RE: Parallel INSERT (INTO ... SELECT ...)

From: "tsunakawa(dot)takay(at)fujitsu(dot)com" <tsunakawa(dot)takay(at)fujitsu(dot)com>
To: 'Amit Langote' <amitlangote09(at)gmail(dot)com>, Greg Nancarrow <gregn4422(at)gmail(dot)com>
Cc: "houzj(dot)fnst(at)cn(dot)fujitsu(dot)com" <houzj(dot)fnst(at)cn(dot)fujitsu(dot)com>, Amit Kapila <amit(dot)kapila16(at)gmail(dot)com>, PostgreSQL Hackers <pgsql-hackers(at)lists(dot)postgresql(dot)org>, vignesh C <vignesh21(at)gmail(dot)com>, David Rowley <dgrowleyml(at)gmail(dot)com>, Tom Lane <tgl(at)sss(dot)pgh(dot)pa(dot)us>, "tanghy(dot)fnst(at)cn(dot)fujitsu(dot)com" <tanghy(dot)fnst(at)cn(dot)fujitsu(dot)com>
Subject: RE: Parallel INSERT (INTO ... SELECT ...)
Date: 2021-02-10 08:03:40
Message-ID: TYAPR01MB29905F6B49E4578AE9000ECEFE8D9@TYAPR01MB2990.jpnprd01.prod.outlook.com
Views: Raw Message | Whole Thread | Download mbox | Resend email
Thread:
Lists: pgsql-hackers

From: Amit Langote <amitlangote09(at)gmail(dot)com>
> On Wed, Feb 10, 2021 at 1:35 PM Greg Nancarrow <gregn4422(at)gmail(dot)com>
> wrote:
> > There's no "second-guessing" involved here.
> > There is no underlying way of dividing up the VALUES data of
> > "INSERT...VALUES" amongst the parallel workers, even if the planner
> > was updated to produce a parallel-plan for the "INSERT...VALUES" case
> > (apart from the fact that spawning off parallel workers to insert that
> > data would almost always result in worse performance than a
> > non-parallel plan...)
> > The division of work for parallel workers is part of the table AM
> > (scan) implementation, which is not invoked for "INSERT...VALUES".
>
> I don't disagree that the planner would not normally assign a parallel
> path simply to pull values out of a VALUES list mentioned in the
> INSERT command, but deciding something based on the certainty of it in
> an earlier planning phase seems odd to me.
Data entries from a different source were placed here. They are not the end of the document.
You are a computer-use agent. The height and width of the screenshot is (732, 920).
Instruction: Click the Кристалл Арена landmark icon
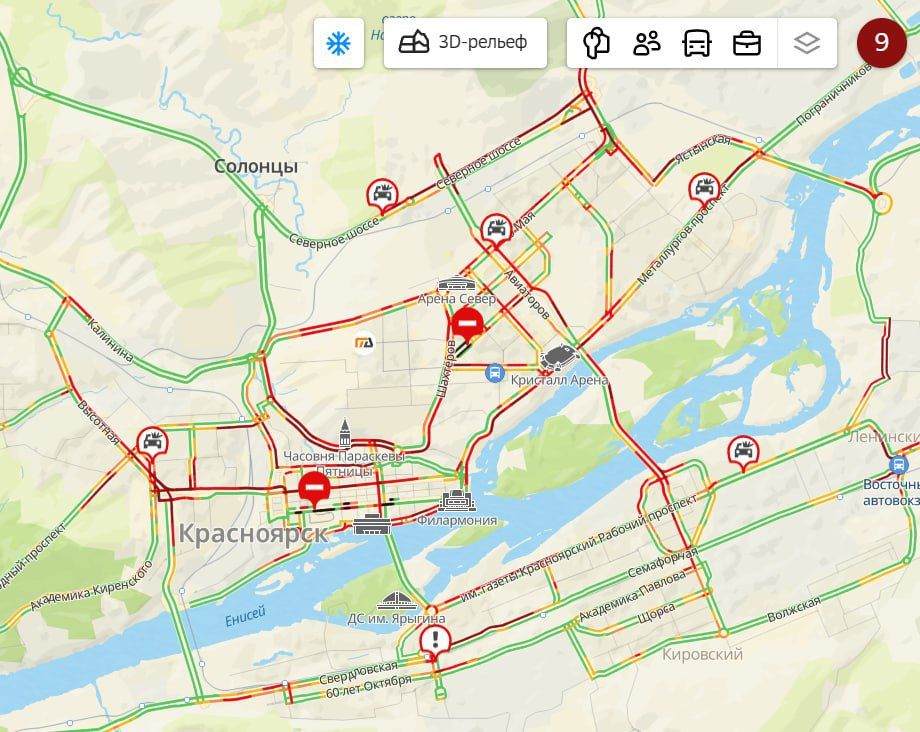coord(559,358)
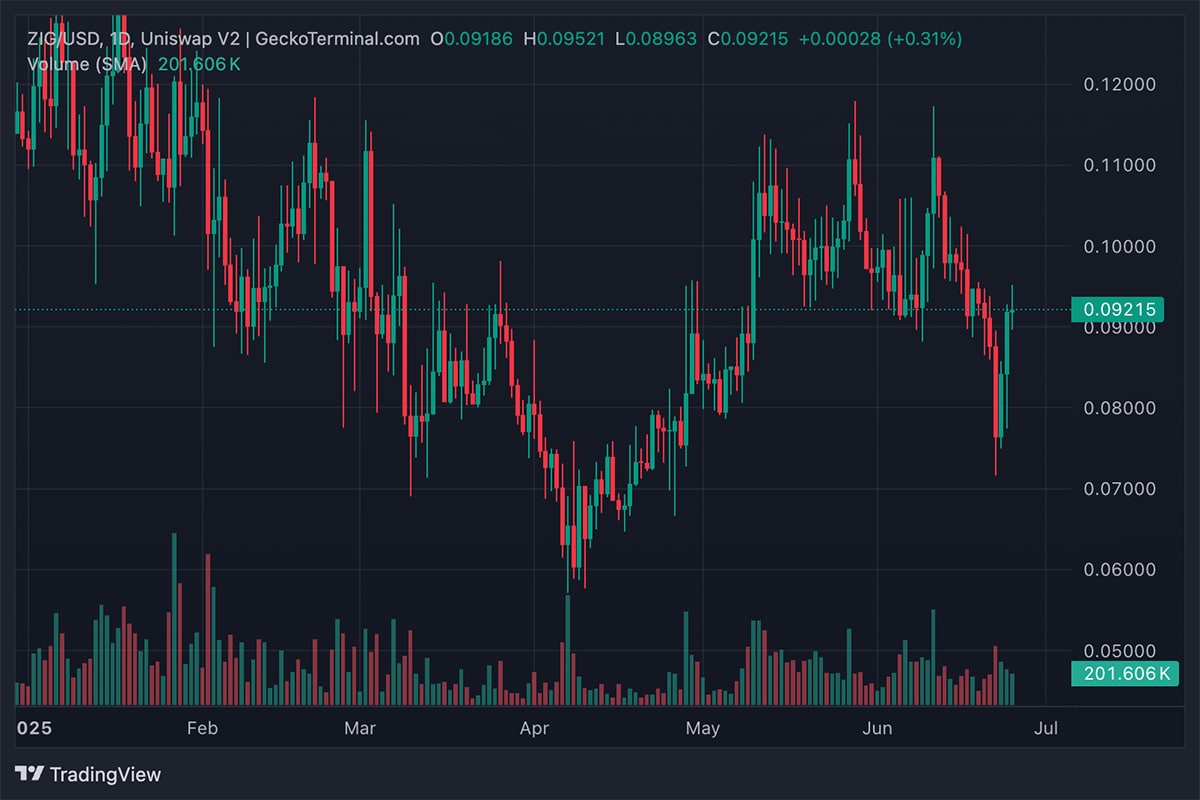Click the dotted current price line
The width and height of the screenshot is (1200, 800).
400,310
Maybe that's just me
> though.

In terms of competitiveness, Oracle does not run INSERT VALUES in parallel:

https://docs.oracle.com/en/database/oracle/oracle-database/21/vldbg/types-parallelism.html#GUID-6626C70C-876C-47A4-8C01-9B66574062D8

"The INSERT VALUES statement is never executed in parallel."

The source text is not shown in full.